The Impact of Pathological High-frequency Oscillations on Hippocampal Network
Activity in Rats With Chronic Epilepsy.
Ewell LA, Fischer KB, Leibold C, Leutgeb S, Leutgeb JK. eLIFE.
2019;8:pii: e42148. doi: 10.7554/eLife.42148. PMID: 30794155
In epilepsy, brain networks generate pathological high-frequency oscillations (pHFOs)

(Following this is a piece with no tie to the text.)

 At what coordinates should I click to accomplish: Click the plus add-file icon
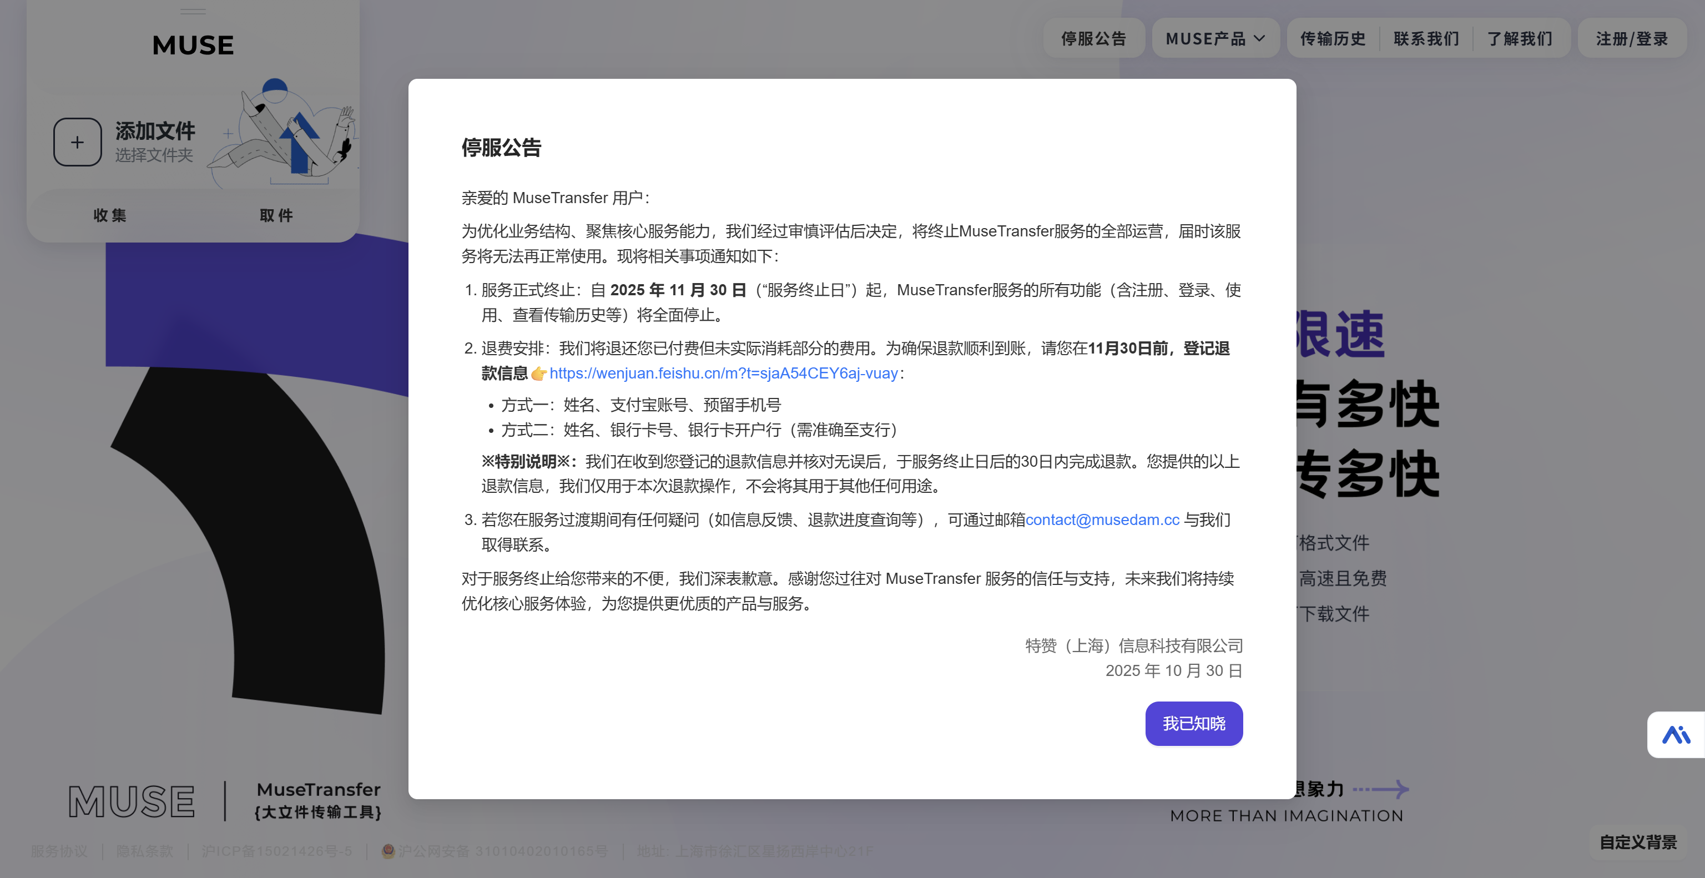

during interictal periods. To understand how pHFOs differ from normal oscillations in
overlapping frequency bands and potentially perturb hippocampal processing, we
performed high-density single unit and local field potential recordings from
hippocampi of behaving rats with and without chronic epilepsy. In epileptic animals,
we observed 2 types of co-occurring fast oscillations that by comparison to control
animals could be classified as “ripple-like” or “pHFO.” We compared their spectral
characteristics, brain state dependence, and cellular participants. Strikingly, pHFO
occurred irrespective of brain state, were associated with interictal spikes, engaged
distinct subnetworks of principal neurons compared to ripple-like events, increased
the sparsity of network activity, and initiated both general and immediate disruptions
in spatial information coding. Taken together, our findings suggest that events that
result in pHFOs have an immediate impact on memory processes, corroborating the need
for proper classification of pHFOs to facilitate therapeutic interventions that
selectively target pathological activity.